The team from Rockefeller University confirmed that dendritic cells in fact appear inside bones, like other cells in the defense system and while still immature reach the blood stream and spread through the body. Some of them lodge in the spleen and the lymph nodes, where they mature, until a week later they are ready to identify invaders.
Unlike what many immunologists believed, dendritic cells evolve from different parents than those that generate the macrophages, another group of defense cells that are specialists in phagocytosis, but less capable of unleashing immune responses. These are the direct descendents of monocytes, while the former are generated by cells that Nussenzweig’s team called the precursors of dendritic cells (pre-DCs).
“Knowing the precise origin of these cells and all the steps in their development is fundamental for knowing how they can be manipulated to obtain vaccines”, explains Victora. “Identification of the organs in which they develop and are located should help our understanding of the functions they carry out”, adds Nussenzweig.
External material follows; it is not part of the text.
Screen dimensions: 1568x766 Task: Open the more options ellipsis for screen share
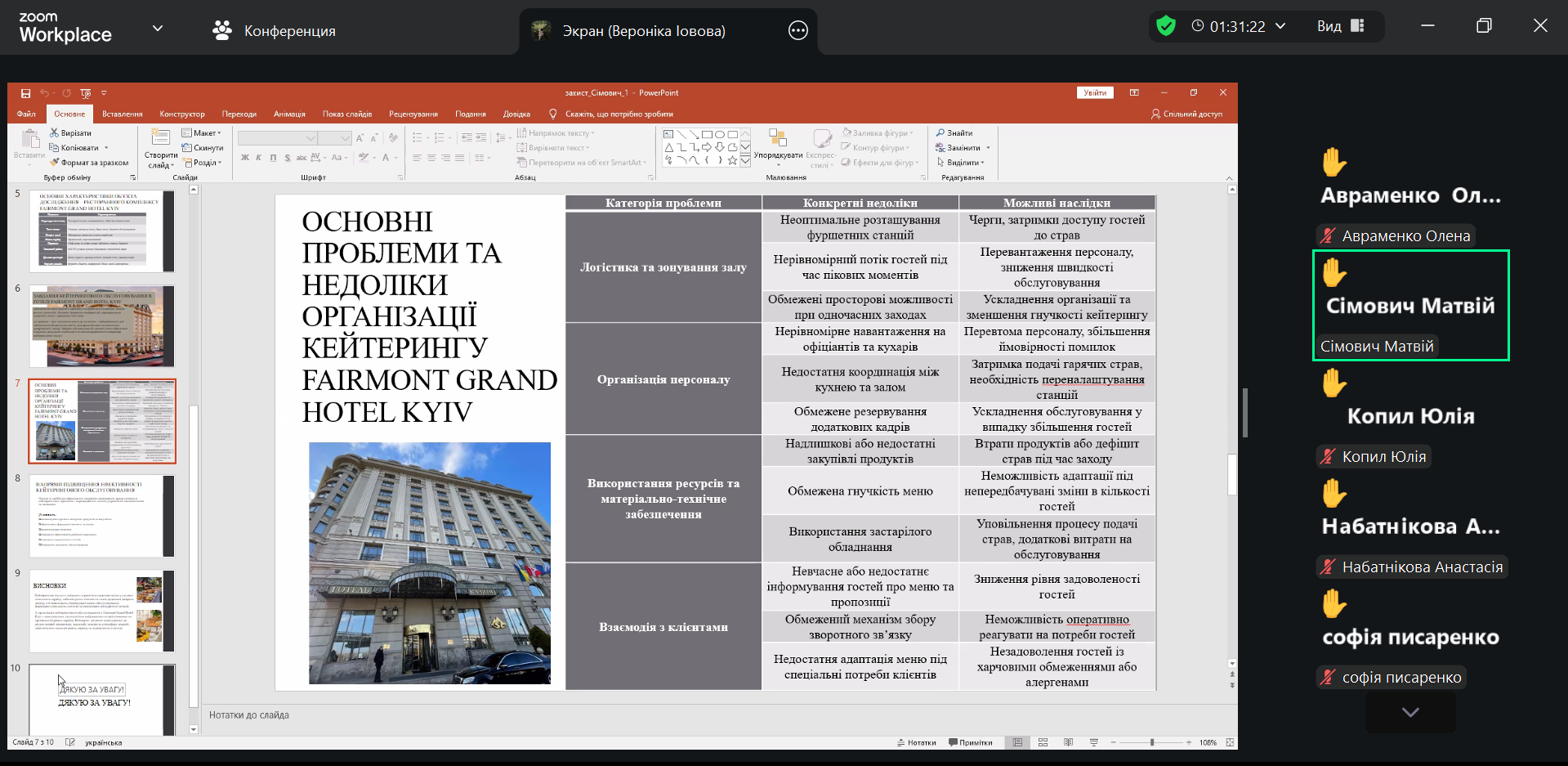coord(797,31)
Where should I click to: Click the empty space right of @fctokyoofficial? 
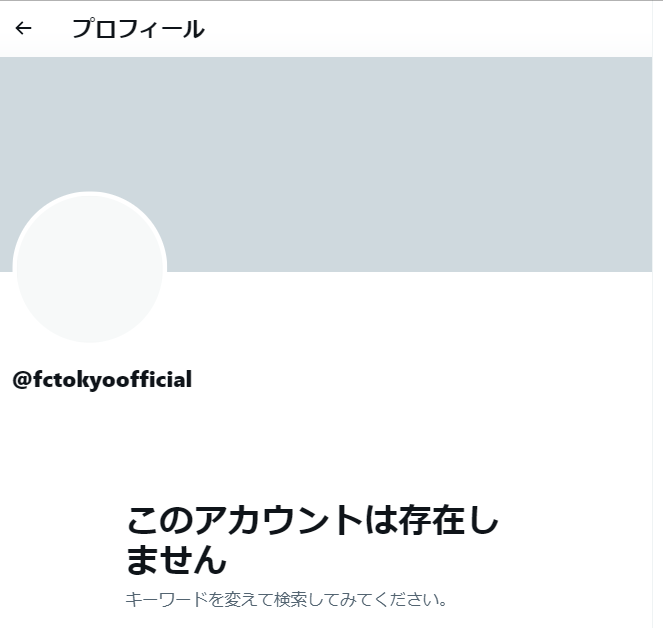421,379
The researchers imagine that the immune response generated depends on the stage of development in which the dendritic cells are stimulated by the invading pathogens.
It is also believed that it is possible to generate a more efficient immunological response by directly supplying dendritic cells with molecules that they recognize as being invading microorganisms. The traditional way of producing vaccines is based on injecting large pieces or inactive forms of virus or bacteria, of which just part reaches the dendritic cells, thus activating the production of a restricted variety of antibodies. The idea of Nussenzweig’s group is to develop techniques that allow much smaller amounts of viral proteins to be directed to the type of dendritic cell necessary to unleash a suitable immune response against HIV, a strategy that should work for other illnesses. Based on this principle, Michel Nussenzweig is working in partnership with his parents, Ruth and Victor, world-renowned immunologists who work at the University of New York, developing a candidate for a malaria vaccine produced by stimulating dendritic cells.
Both the production of vaccines from stimulating dendritic cells, as well as the creation of a new breed of immunizer against HIV, however, are promises that are likely to take years to materialize. After all, as Michel Nussenzweig remembers, his team only recently managed to develop the tools necessary for isolating B lymphocytes and monitoring the development of dendritic cells in live animals. “Four or five years ago”, says the researcher, “this work was impossible”.
Scientific articles
SCHEID, J. F. et al. Broad diversity of neutralizing antibodies isolated from memory B cells in HIV-infected individuals. Nature. v. 458, p. 636-640. 2 abr. 2009.
LIU, K.; VICTORA, G. et al. In vivo analysis of dendritic cell development and homeostasis. Science. v. 324, p. 392-397. 17 abr. 2009.